The whole procedure is guided by the principle that the strong branching effort in a node should depend on the expected subtree size. The logic behind this is the following. If TS(v) is large, even a small improvement in that branching will pay the computational cost of the precise evaluation of several candidates. On the other hand, if TS(v) is small, the branching should be fast, relying on the historical data and on the rough evaluations of phase one. The estimation TS(v), following the model proposed in [18], is calculated from the node gap (the upper bound minus the lower bound of v) and from the values of \(\Delta _l\) and \(\Delta _r\), the estimatives of the average lower bound improvements in the left children (corresponding to constraints \(=\)1) and in the right children (constraints \(\ge 2\)) of the subtree rooted at v. It is typical that \(\Delta _l\) is larger than \(\Delta _r\), reflecting a quite unbalanced tree. In the first nodes, the evaluations of the candidates performed by strong branching itself are used as proxies for \(\Delta _l\) and \(\Delta _r\).

As mentioned before, our BCP uses a hybrid strategy. Enumeration is tried after solving each node. However, the strong branching can still be performed after a successful enumeration. This happens when the final set of routes R is too large (we use 20,000 as the limit) for the MIP solver. Of course, in both children of an enumerated node the pricing will continue to be done by inspection in the pool.

6 Computational experiments

Our BCP was coded in C++, IBM ILOG CPLEX Optimizer 12.5 was used as the LP solver and MIP solver in the exact method, the CVRPSEP package [19] was used to separate Rounded Capacity Cuts and Strengthened Combs, and routines from [33] were used to separate generic Clique Cuts after enumeration. The experiments were conducted in a single core of an Intel Xeon CPU E5-2667 v2 3.30 GHz with 264 GB RAM running CentOs Linux. We report results over the standard classes of instances (A, B, E, F, M, and P) used for testing exact methods for the CVRP. Since larger instances came into reach of the proposed BCP, results are also reported over other instances with up to 360 customers proposed in literature. All instances used in this paper are available in the CVRPLIB website (http://vrp.atd-lab.inf.puc-rio.br/).

Table 1 summarizes the performance of the new BCP, comparing with the recent exact algorithms for the CVRP on the standard benchmarks. As usual in the literature where similar tables appear, classes E and M are grouped together. Columns Opt indicate the number of instances solved to optimality. Columns Gap and T(s) are the average percent gap in the root node (before sending the set of enumerated routes to a MIP solver, if the method uses that technique) and average times in seconds over the indicated machines. In order to provide an indication of the relative speed of each machine, the scores found at PassMark site (https://cpubenchmark.net/singleThread.html) are reported in parenthesis. The labels LLE04, FLL+06, BCM08, BMR11, Con12, CM14, and Rop12 refer to the algorithms proposed in [2, 3, 8, 9, 12, 20] and [32], respectively. Label BCP refers to the proposed BCP. All averages of each method are computed only over the instances solved by it. This explains, for example, why BCP has larger average times in series E-M than other methods that could not solve some of its instances.

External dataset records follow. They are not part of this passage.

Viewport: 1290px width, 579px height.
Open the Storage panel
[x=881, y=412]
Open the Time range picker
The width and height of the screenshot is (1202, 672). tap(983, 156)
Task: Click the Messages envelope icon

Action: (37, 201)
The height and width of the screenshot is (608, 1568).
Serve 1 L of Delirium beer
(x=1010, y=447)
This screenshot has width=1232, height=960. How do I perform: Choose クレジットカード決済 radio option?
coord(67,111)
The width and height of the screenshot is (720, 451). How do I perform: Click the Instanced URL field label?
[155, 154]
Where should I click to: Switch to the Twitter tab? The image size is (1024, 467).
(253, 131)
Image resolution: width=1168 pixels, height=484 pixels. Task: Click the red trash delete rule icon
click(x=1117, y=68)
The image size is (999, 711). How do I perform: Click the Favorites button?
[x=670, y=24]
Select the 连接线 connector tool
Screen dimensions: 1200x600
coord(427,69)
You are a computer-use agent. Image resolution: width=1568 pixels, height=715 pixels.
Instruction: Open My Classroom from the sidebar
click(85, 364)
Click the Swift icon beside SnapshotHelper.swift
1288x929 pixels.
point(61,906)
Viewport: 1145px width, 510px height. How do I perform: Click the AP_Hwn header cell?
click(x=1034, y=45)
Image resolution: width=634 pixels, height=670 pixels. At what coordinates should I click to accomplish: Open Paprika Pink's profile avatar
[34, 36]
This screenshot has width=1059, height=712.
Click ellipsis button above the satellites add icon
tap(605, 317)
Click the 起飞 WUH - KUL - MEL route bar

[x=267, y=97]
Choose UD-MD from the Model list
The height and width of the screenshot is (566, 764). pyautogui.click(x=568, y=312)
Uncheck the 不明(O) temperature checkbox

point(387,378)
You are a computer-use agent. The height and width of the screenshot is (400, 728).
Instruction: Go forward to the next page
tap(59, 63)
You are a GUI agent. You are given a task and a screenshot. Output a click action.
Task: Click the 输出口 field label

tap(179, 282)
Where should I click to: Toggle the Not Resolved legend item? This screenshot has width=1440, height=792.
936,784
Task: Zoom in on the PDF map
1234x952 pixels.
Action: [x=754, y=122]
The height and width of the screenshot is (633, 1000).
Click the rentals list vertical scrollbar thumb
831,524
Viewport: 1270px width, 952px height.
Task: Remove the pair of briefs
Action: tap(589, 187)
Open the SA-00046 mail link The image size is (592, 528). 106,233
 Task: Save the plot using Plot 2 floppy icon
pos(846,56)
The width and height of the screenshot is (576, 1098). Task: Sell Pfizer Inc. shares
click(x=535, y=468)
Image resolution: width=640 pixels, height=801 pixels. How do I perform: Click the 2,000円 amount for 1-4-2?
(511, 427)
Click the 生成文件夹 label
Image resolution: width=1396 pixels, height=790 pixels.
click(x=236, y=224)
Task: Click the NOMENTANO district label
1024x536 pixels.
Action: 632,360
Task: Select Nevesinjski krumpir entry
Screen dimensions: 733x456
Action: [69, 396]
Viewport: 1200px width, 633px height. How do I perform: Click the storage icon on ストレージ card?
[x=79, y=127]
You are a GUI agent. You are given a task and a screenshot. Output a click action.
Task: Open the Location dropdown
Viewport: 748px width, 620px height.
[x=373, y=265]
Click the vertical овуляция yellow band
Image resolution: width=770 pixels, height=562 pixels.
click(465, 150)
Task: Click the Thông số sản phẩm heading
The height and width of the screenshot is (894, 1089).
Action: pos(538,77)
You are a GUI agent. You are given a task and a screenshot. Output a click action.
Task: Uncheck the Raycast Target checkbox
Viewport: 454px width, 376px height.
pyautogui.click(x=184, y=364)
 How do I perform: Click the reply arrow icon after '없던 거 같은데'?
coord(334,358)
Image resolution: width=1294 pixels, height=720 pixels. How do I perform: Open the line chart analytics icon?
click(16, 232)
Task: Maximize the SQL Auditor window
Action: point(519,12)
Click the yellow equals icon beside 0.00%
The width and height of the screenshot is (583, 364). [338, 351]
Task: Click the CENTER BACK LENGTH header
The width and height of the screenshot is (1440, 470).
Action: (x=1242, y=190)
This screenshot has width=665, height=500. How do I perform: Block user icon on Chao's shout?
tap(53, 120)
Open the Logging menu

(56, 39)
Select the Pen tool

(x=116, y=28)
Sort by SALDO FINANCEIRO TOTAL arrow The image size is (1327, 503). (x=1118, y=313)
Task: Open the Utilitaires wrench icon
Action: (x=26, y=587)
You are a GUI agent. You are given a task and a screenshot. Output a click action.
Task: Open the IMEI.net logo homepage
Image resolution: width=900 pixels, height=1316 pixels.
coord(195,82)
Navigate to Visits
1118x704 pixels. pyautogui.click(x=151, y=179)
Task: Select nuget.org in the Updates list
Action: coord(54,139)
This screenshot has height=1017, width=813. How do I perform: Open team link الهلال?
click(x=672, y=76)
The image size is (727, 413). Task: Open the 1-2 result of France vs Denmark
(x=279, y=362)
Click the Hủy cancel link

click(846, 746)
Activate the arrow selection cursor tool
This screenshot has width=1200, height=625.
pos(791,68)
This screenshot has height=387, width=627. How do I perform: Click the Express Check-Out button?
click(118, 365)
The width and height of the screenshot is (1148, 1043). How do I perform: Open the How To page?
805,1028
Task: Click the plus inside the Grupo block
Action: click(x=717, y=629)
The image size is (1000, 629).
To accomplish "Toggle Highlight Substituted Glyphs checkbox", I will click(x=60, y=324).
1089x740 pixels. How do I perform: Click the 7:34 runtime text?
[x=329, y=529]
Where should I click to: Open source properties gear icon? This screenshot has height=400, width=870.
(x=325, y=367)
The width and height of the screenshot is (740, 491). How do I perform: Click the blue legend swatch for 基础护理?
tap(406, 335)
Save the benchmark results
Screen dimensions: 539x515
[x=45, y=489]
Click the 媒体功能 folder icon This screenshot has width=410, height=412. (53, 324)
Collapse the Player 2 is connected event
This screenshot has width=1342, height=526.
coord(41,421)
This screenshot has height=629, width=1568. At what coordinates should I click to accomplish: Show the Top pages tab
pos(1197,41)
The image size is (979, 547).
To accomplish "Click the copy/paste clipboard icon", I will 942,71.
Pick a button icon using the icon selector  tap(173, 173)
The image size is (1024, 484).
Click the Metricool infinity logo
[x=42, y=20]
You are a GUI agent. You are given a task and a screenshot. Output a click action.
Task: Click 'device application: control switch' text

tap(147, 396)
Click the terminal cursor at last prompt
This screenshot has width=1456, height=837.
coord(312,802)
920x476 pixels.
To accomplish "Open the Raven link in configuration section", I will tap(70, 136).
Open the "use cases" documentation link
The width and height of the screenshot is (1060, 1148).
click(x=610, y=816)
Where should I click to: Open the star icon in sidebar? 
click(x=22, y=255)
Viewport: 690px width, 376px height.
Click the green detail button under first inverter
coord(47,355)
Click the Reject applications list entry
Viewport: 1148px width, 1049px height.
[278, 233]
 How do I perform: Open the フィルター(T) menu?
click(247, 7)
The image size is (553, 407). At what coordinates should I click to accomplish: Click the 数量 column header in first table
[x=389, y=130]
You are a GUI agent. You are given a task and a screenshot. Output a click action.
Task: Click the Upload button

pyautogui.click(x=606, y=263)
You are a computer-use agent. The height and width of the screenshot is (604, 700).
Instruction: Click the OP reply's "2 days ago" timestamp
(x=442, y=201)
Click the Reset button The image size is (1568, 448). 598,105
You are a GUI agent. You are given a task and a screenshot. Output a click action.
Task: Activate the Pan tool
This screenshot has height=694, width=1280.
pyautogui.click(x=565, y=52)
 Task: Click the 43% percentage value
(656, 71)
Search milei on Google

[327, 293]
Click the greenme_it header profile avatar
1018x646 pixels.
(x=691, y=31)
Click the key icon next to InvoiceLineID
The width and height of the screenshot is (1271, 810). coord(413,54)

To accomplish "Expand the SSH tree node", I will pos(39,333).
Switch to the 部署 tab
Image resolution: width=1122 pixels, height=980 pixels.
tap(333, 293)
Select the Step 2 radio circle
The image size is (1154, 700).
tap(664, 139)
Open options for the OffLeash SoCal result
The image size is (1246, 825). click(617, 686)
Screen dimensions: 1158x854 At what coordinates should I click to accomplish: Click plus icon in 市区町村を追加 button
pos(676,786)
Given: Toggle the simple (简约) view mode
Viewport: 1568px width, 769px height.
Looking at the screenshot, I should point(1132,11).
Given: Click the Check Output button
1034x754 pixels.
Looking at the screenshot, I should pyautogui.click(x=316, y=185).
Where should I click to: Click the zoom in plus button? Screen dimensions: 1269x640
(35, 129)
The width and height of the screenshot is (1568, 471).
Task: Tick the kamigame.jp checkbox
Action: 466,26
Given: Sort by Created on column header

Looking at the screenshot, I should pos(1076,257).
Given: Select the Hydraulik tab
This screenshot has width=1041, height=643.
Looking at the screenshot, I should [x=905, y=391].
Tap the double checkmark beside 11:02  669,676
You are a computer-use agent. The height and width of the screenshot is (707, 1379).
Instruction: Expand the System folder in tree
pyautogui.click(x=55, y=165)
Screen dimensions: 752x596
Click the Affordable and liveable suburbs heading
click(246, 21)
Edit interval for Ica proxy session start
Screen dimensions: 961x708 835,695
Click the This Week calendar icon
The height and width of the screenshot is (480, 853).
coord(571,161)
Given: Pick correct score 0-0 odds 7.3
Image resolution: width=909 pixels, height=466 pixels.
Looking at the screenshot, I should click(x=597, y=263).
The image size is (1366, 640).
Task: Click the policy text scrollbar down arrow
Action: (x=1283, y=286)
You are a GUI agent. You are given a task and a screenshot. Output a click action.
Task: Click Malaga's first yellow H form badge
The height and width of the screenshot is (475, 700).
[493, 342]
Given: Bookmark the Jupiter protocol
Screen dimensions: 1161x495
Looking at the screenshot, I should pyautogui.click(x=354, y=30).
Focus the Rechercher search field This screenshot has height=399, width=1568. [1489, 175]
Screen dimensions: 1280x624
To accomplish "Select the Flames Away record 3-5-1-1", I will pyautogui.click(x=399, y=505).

Table 1 Comparison of recent algorithms on series A, B, E, F, M, and P
Table 2 Detailed results over selected instances

The new BCP algorithm has a good performance and could solve all those 81 instances to optimality. On instance M-n200-k16, it showed that the previous best known solution was not optimal. We should remark that instances F-n72-k4, P-n101-k4, and F-n135-k7 are still better solved by a branch-and-cut algorithm, like [20]. As in [12], we could have used a hybrid method that is able to automatically switch to a branch-and-cut after severe problems with column generation convergence are found. However, in order to stick to the BCP paradigm, we prefer to report the results of a version where convergence problems triggers a dual stabilization strategy, similar to the one described in [25]. In fact, without dual stabilization F-n135-k7 can not be solved in reasonable time.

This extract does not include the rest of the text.